▸ SOURCE MATERIAL:
* * * * * * *

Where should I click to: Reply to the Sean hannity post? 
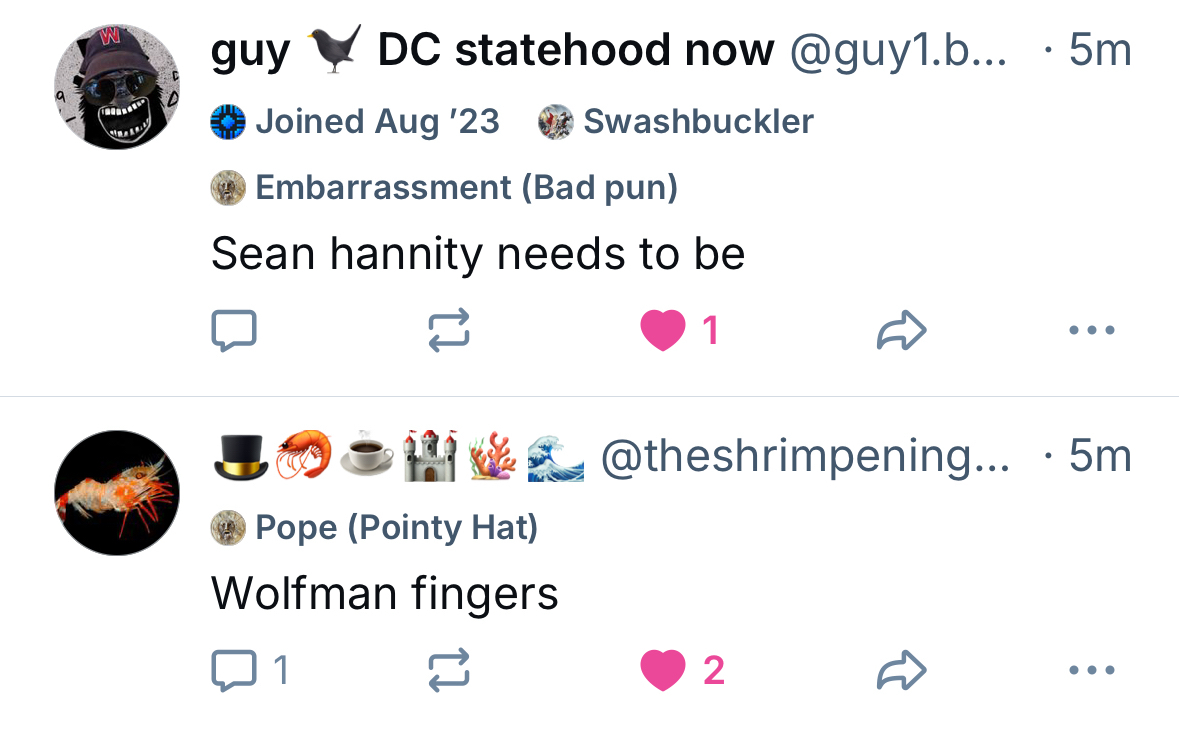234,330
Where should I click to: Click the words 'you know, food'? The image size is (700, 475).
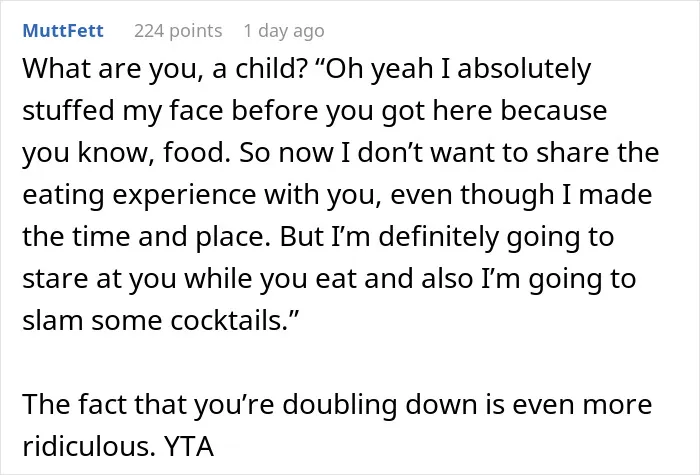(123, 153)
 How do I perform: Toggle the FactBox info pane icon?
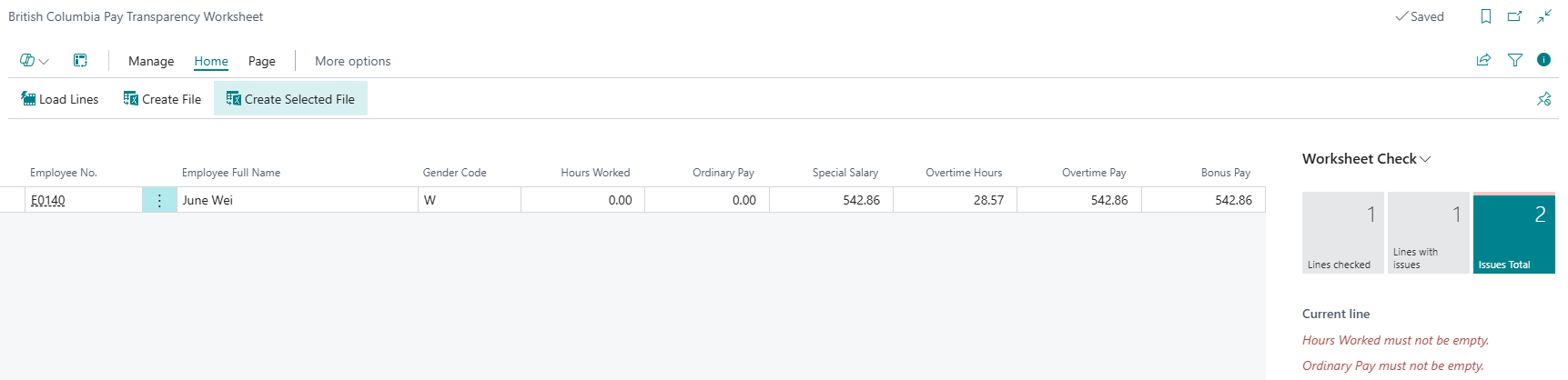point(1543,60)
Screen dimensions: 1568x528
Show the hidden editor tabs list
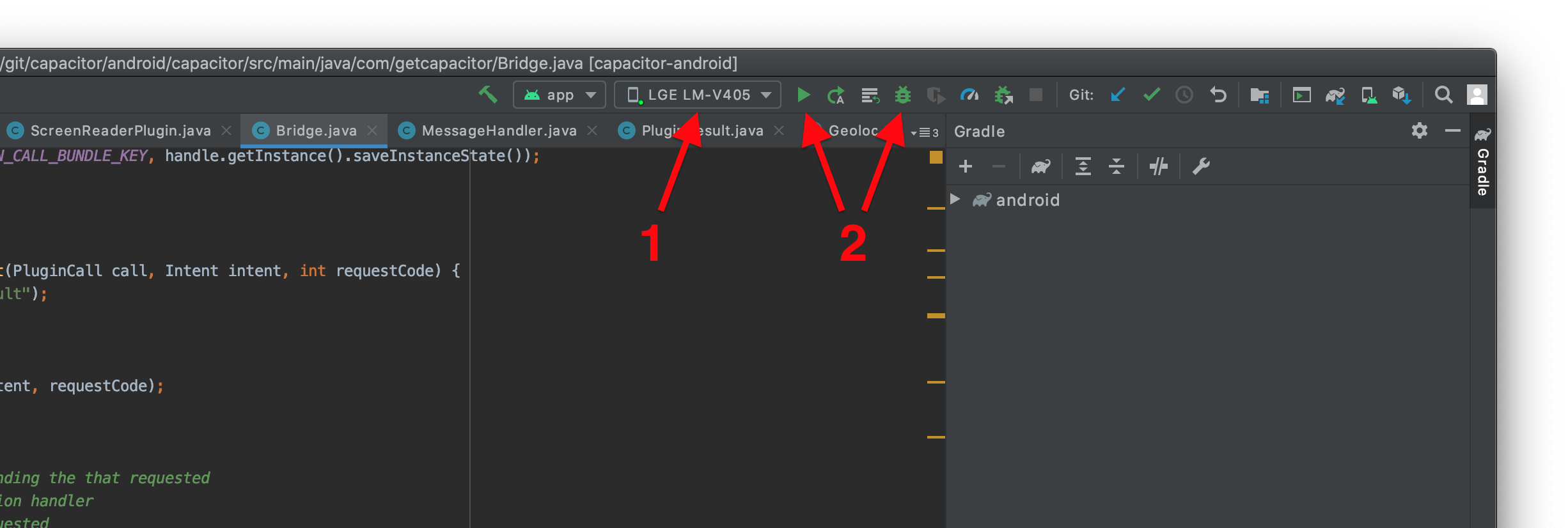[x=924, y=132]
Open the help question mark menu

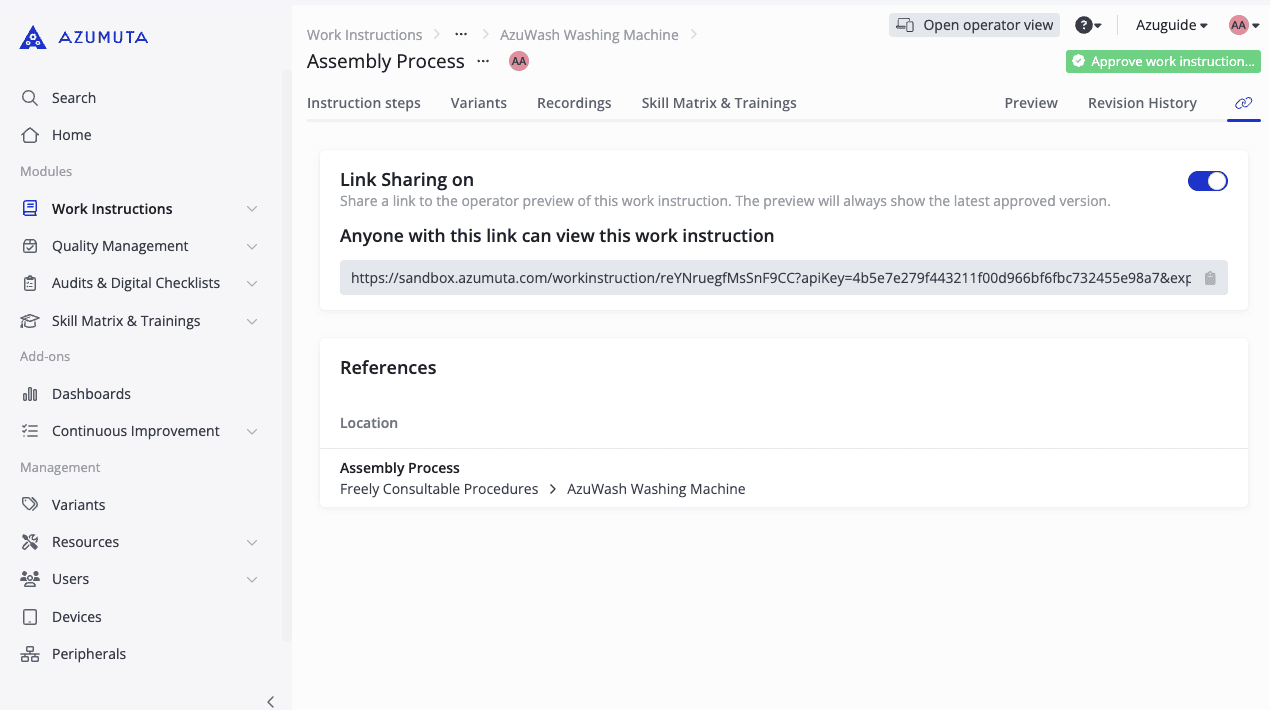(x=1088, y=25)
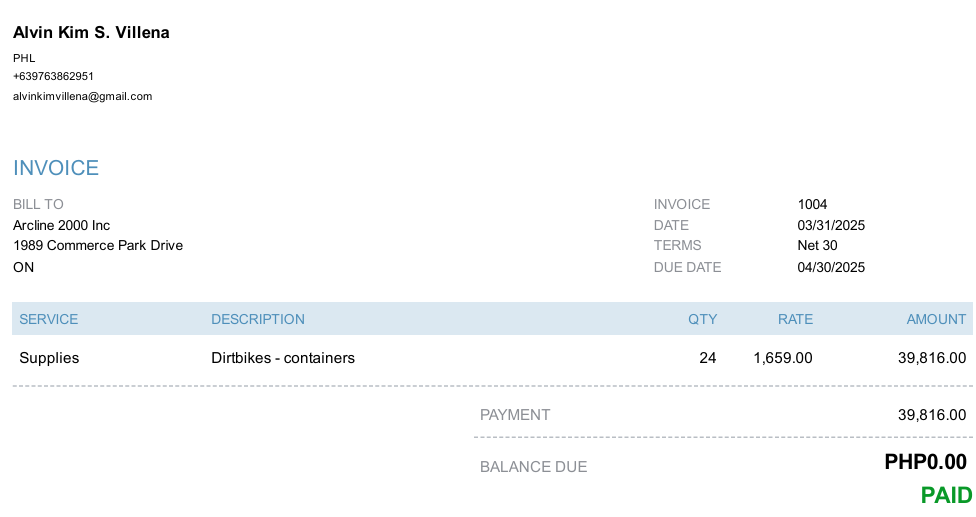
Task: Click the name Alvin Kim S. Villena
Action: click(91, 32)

* * * * * * *

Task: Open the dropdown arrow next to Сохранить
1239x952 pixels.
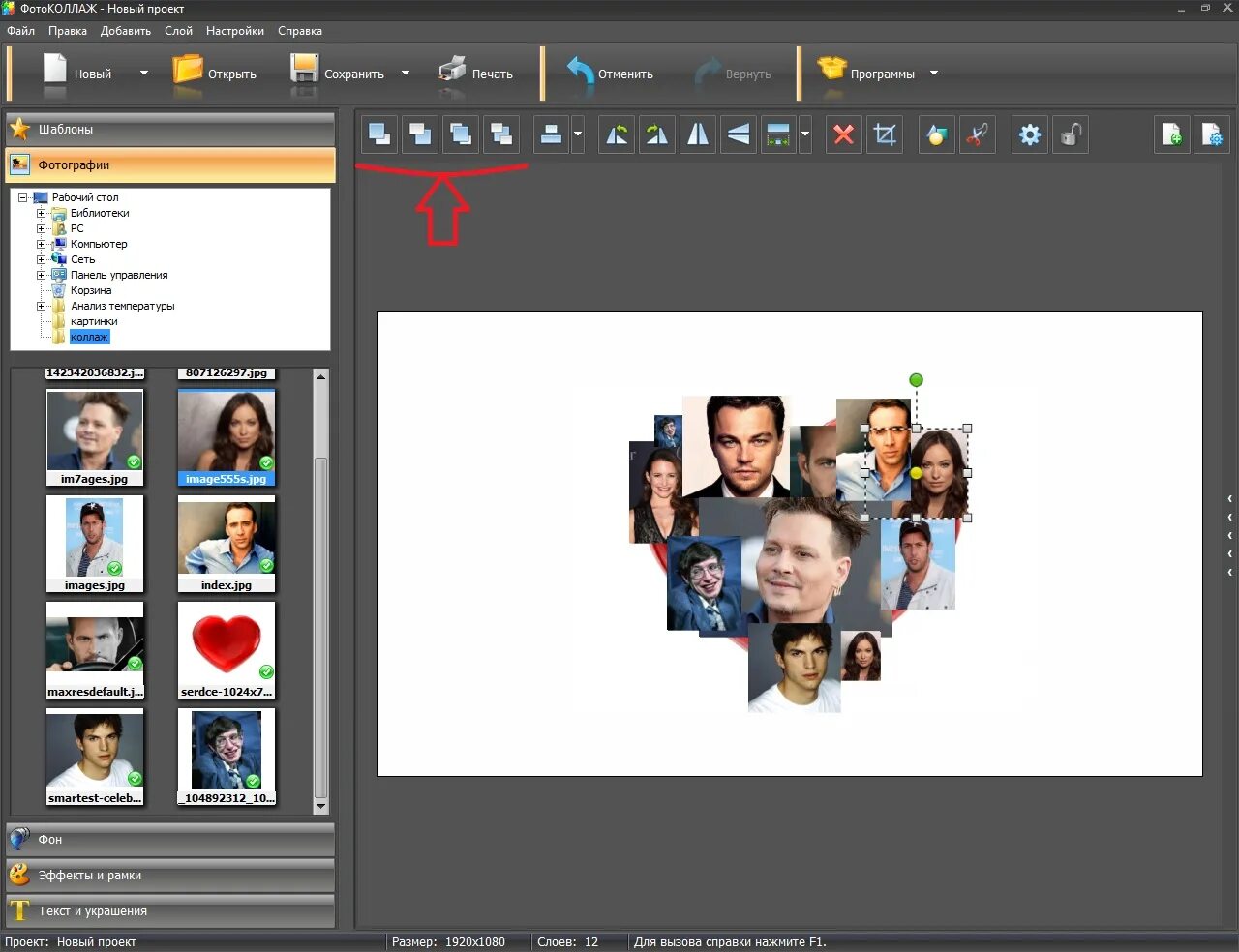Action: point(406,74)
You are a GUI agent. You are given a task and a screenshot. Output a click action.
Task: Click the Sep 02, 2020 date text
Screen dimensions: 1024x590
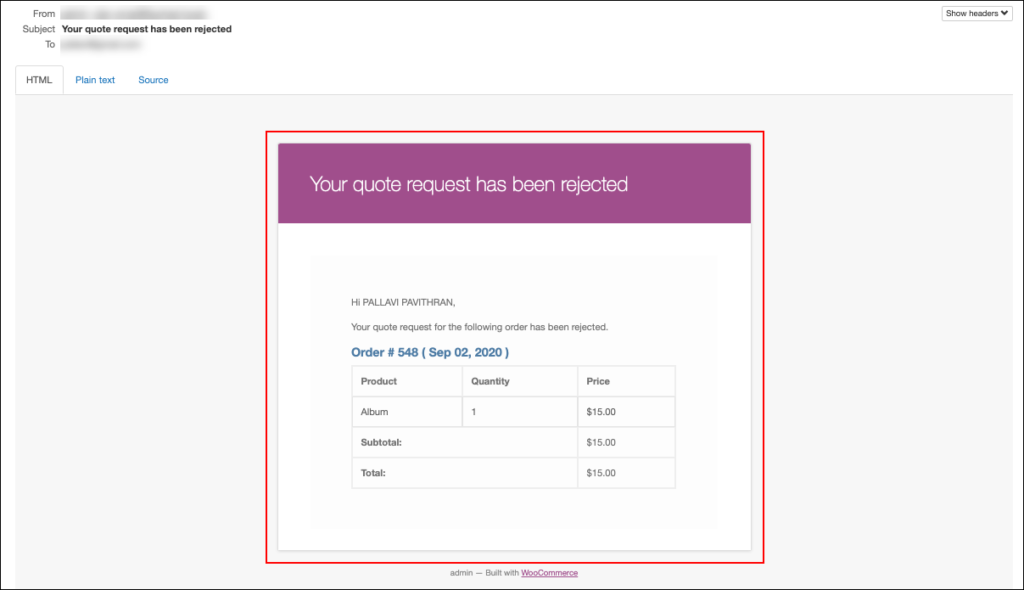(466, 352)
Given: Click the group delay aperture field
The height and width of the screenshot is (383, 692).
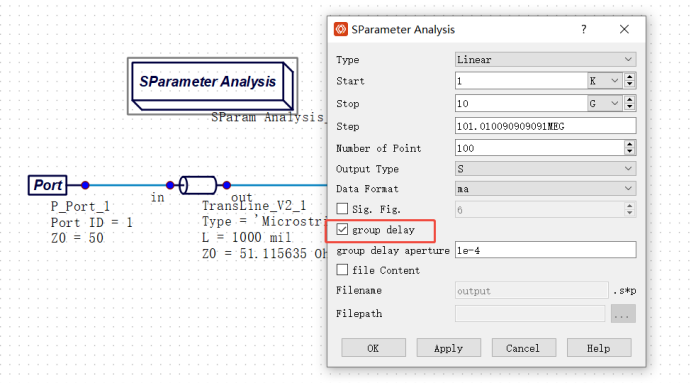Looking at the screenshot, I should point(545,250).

* * * * * * *

Print, exactly and with no pictures, the lines of the listing above starting at the one that has "1239x952 pixels." and ending at the one that has "Given: Click the group delay aperture field", both included.

1239x952 pixels.
Action: point(406,74)
You are a GUI agent. You are given a task and a screenshot. Output a click action.
Task: Click the Sep 02, 2020 date text
Screen dimensions: 1024x590
(466, 352)
Given: Click the group delay aperture field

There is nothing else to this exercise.